In May, Ald. Shiva Bidar-Sielaff, who represents the area, successfully fought for a total ban on Confederate flags at the city cemetery.
"I worked diligently for a year with Ald. [Marsha] Rummel, the city attorney and parks staff to create a policy that does not allow the Confederate flag to be flown anymore,” said Bidar-Sielaff in a statement posted to Facebook. “Alder Rummel and I are now working on the plaque with parks staff and city attorney — so stay tuned."
The Confederate soldiers buried at Forest Hill were part of the 1st Alabama Infantry Regiment. After weeks of fighting in 1862, the regiment surrendered in Cairo, Illinois. More than a thousand Confederate soldiers were brought to a stockade in Camp Randall, which was primarily a Union army training facility during the Civil War. But the camp was not equipped to be a prison and after three months, the soldiers were moved to Camp Douglas in Juneau County. But before they were relocated, 140 died of wounds and disease while imprisoned in Madison.

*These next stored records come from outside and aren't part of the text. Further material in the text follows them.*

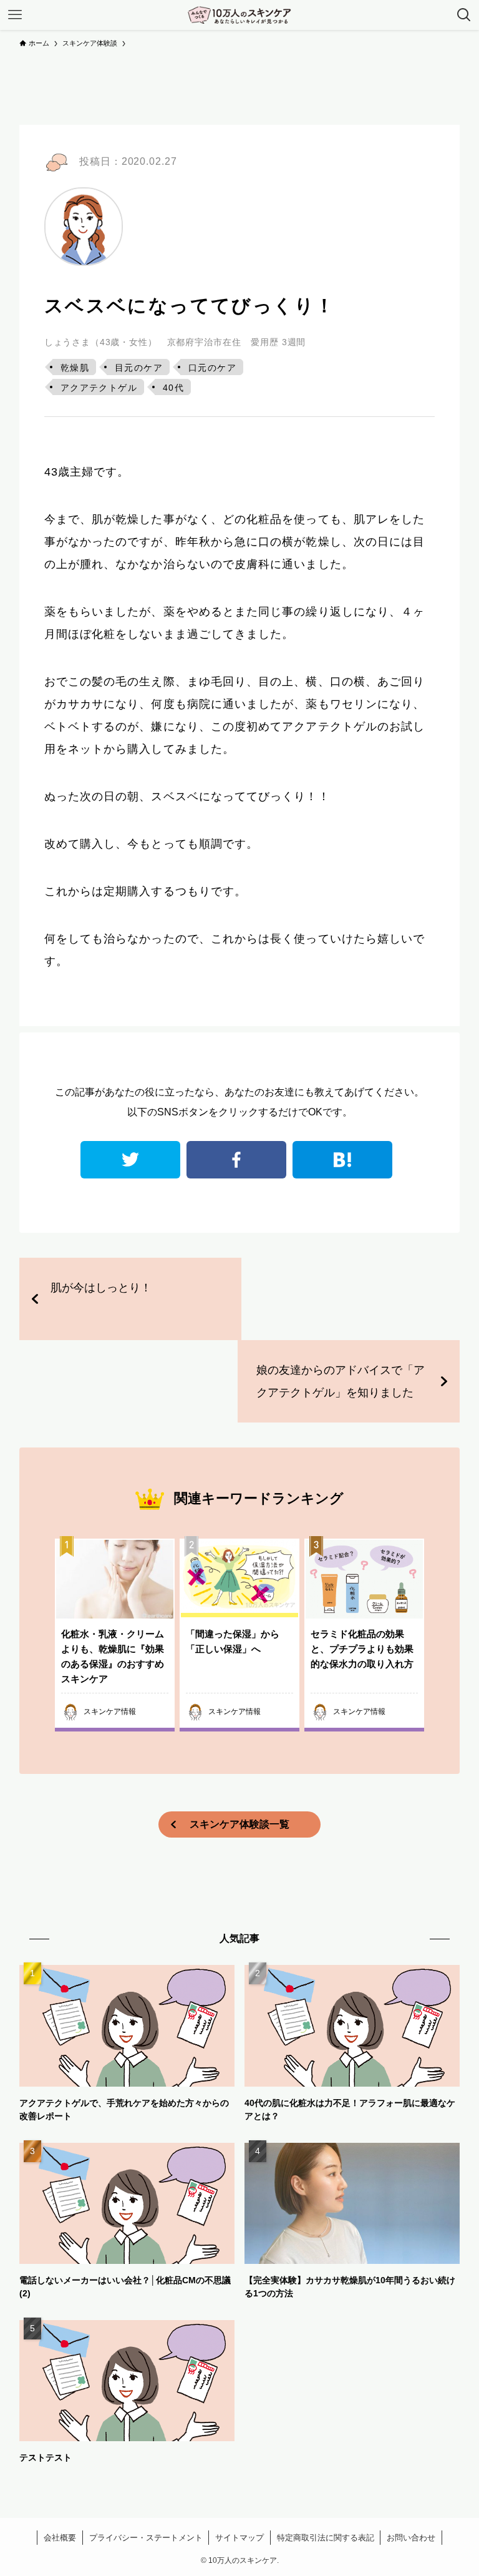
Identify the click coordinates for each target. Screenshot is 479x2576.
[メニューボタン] (15, 15)
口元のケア (212, 368)
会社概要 (60, 2537)
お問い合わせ (411, 2537)
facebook (236, 1159)
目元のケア (139, 368)
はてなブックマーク (342, 1159)
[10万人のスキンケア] (239, 15)
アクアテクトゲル (98, 388)
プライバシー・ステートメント (146, 2537)
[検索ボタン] (464, 15)
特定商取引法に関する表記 (325, 2537)
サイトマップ (239, 2537)
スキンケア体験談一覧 (239, 1824)
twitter (130, 1159)
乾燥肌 (74, 368)
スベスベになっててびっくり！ (190, 305)
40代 (173, 388)
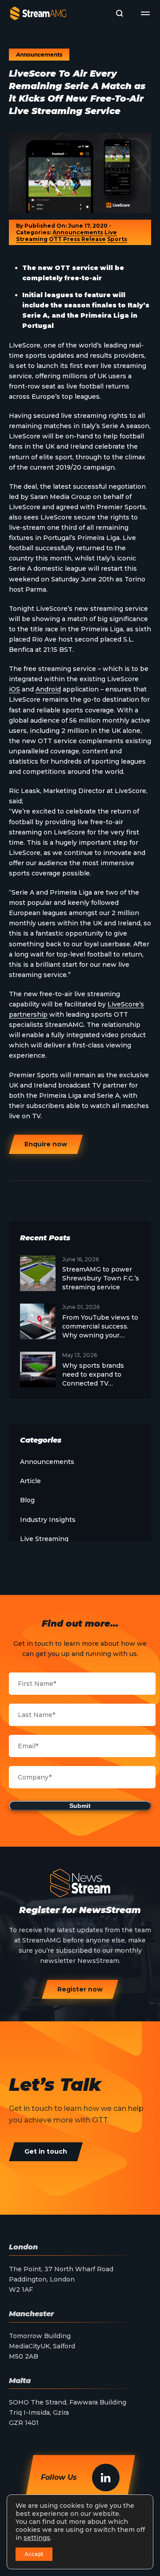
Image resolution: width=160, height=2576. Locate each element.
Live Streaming (44, 1539)
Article (30, 1481)
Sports (117, 239)
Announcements (77, 232)
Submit (80, 1805)
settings (37, 2538)
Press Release (84, 239)
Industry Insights (48, 1520)
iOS (14, 689)
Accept (34, 2554)
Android (48, 689)
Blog (27, 1500)
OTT (55, 239)
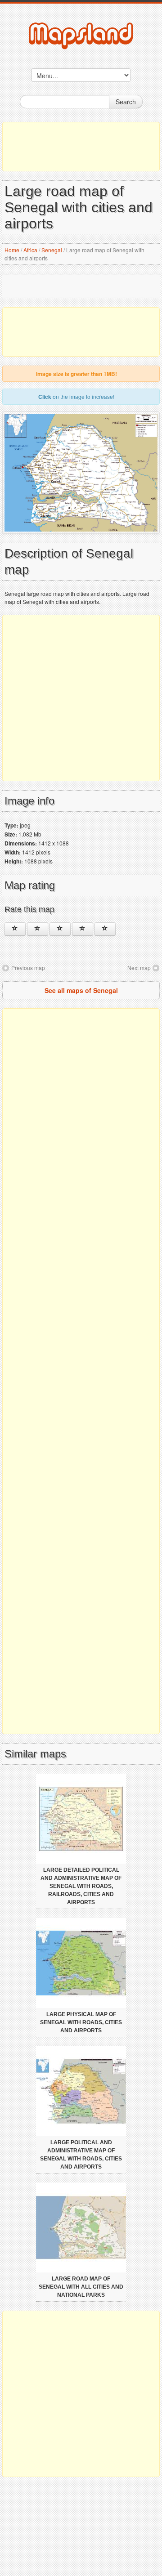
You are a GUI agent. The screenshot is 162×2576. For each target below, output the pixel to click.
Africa (30, 250)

According to a memo issued by city attorney Michael May in 2016, the city used to own the Confederate National Flag and the Confederate Battle Flag, which it displayed on a city-owned pole in the Confederate Rest area for one week before and after Memorial Day. City staff also removed and stored “replicas of the Battle Flag” that were placed on graves by the Sons of Confederate Veterans during this two-week window each year.
But the practice was discontinued in 2000, according to May’s memo.

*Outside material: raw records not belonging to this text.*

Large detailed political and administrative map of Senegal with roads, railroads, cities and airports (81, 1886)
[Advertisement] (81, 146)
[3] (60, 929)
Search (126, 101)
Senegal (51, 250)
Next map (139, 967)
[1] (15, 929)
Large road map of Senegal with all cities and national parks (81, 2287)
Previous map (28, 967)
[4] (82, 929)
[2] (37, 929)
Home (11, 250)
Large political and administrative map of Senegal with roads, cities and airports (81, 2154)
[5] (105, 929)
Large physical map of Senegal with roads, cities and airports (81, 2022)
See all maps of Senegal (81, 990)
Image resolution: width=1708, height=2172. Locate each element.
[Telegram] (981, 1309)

Isthmus was unable to locate a local member of the Sons of Confederate Veterans. But Charles Allen Sullivant Jr., chair of the national organization’s media committee, says there’s nothing inappropriate about the marker.
“This whole country — some places at least — has turned into an open-air insane asylum. It’s just the thing of the moment and people will get mad about something else soon,” Sullivant Jr. says. “Reconsidering where you have a statue in front of a courthouse or something, is one thing. But a plaque in a cemetery, seriously?”

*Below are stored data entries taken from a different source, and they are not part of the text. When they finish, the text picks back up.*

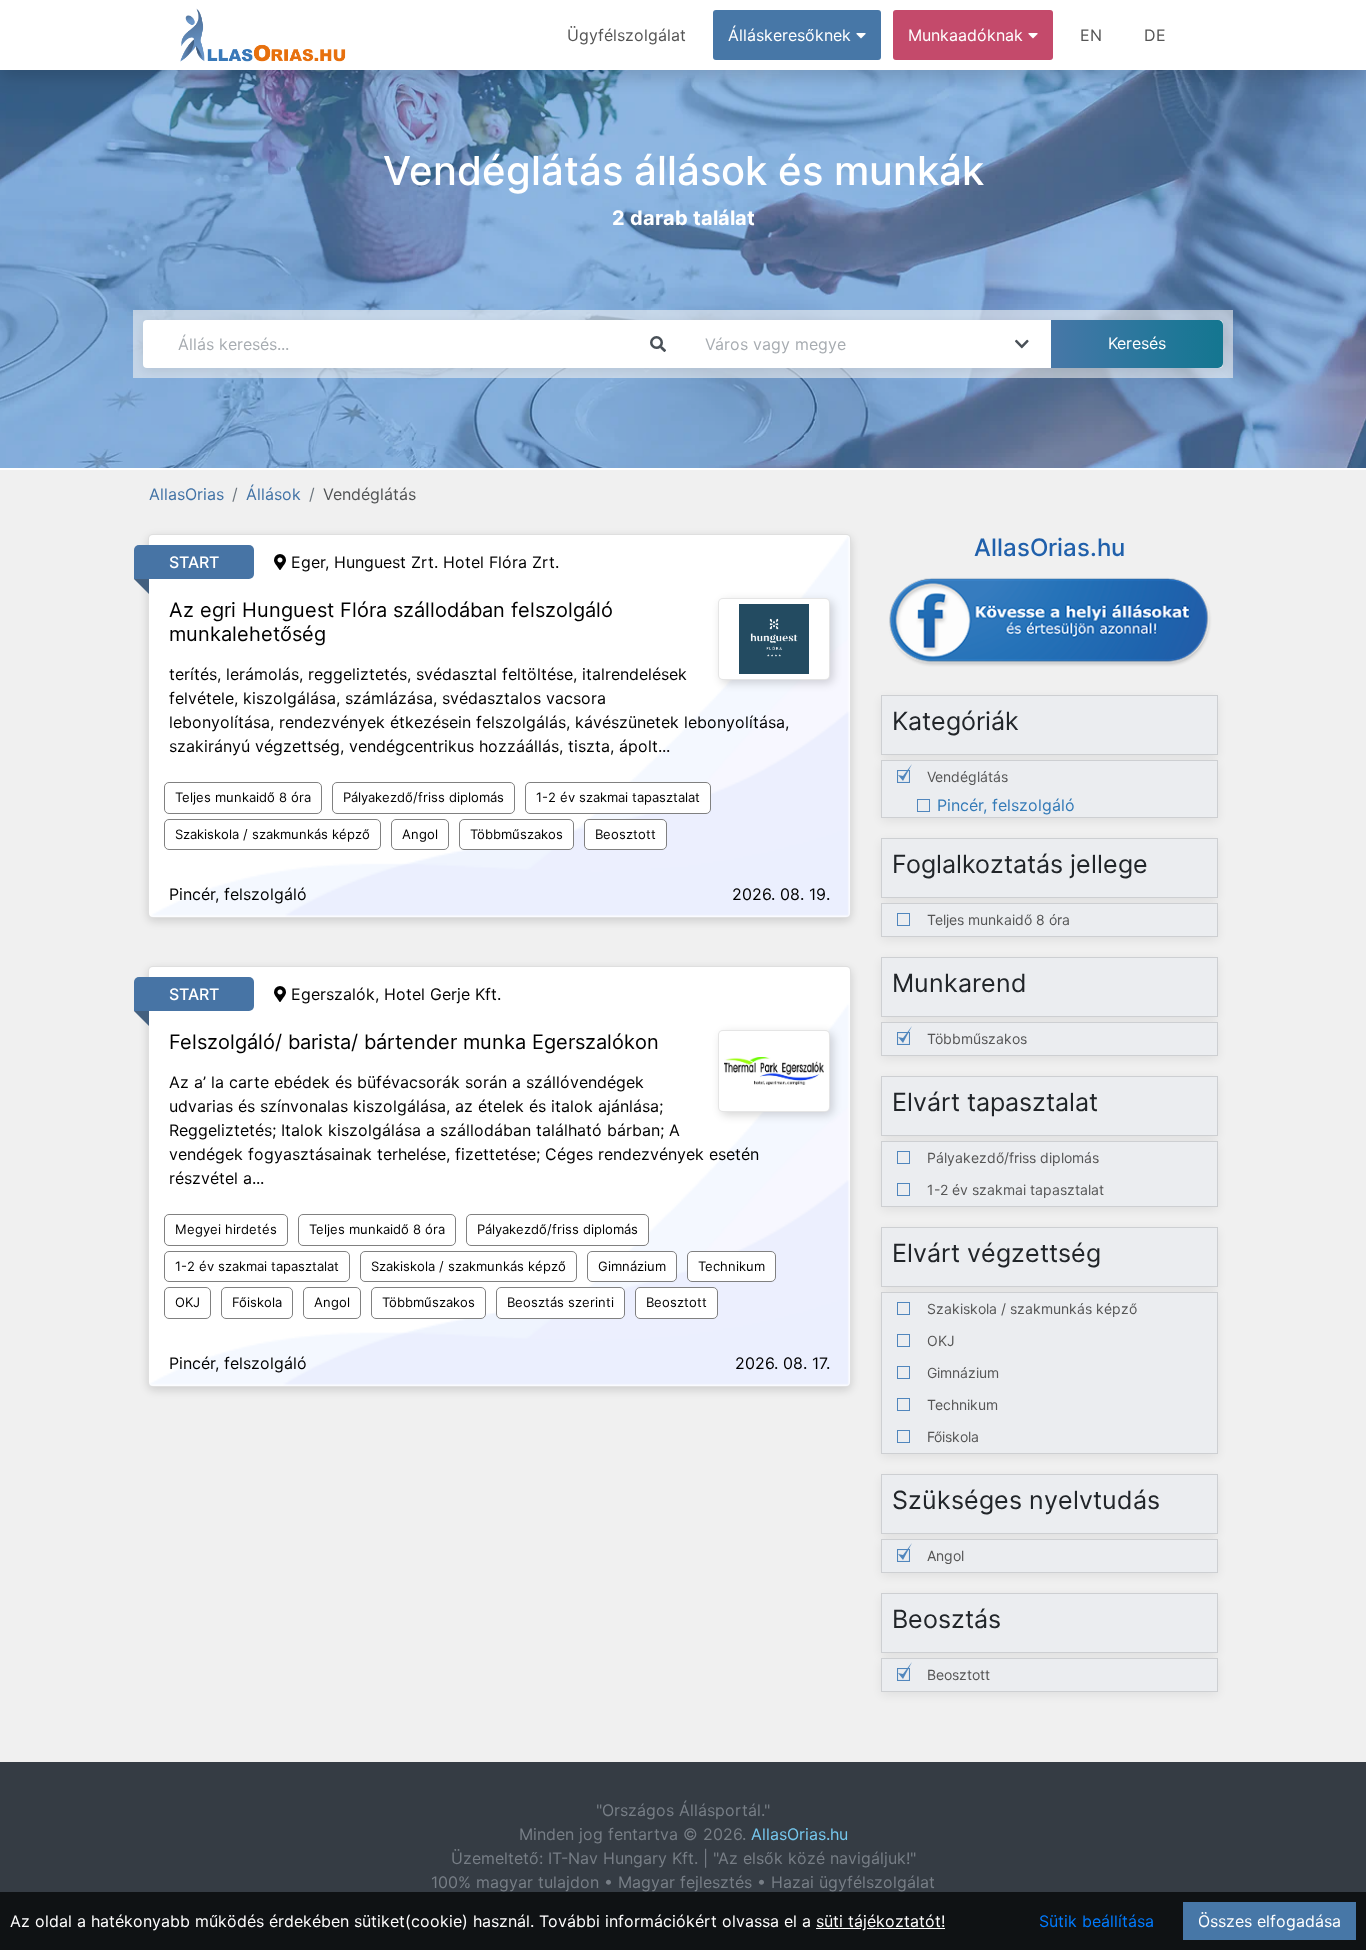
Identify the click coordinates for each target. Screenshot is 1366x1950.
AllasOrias (186, 494)
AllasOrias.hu (799, 1834)
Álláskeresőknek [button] (792, 35)
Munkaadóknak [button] (968, 35)
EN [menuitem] (1091, 35)
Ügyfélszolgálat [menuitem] (626, 35)
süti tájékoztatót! (880, 1921)
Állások (273, 494)
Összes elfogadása (1269, 1921)
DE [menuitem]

But Savion Castro, a Madison native who works at One Wisconsin Now and saw posts about the plaque on Facebook, says a public display calling Confederate soldiers “unsung heroes” is offensive.
“They aren’t heroes. These soldiers fought to preserve human bondage and slavery, the original sin of this country. We haven’t fully healed the wounds of slavery or Jim Crow,” Castro says. “And it’s telling that even in a state that fought for the Union, these soldiers are honored. They fought for an evil cause. If they had their way, [the Confederacy] would be its own country with slavery still enacted. I think there is a way to commemorate the dead without exulting the evil cause for which these soldiers died to maintain.”
Ald. Arvina Martin agrees. She wasn’t aware of the plaque until recently, but she’s supportive of her colleagues’ efforts to remove it.
“Perhaps, compared to what is happening nationally this isn’t the biggest deal in the grand scheme of things. But it’s still a deal and it bothers people for good reason. It’s on city property so if there’s something we can do about it, we should,” Martin says. “I think we can preserve the history of this site without memorializing it. The plaque is better off in a museum setting where the words can be put into context.”
Editor's note: the plaque has since been removed.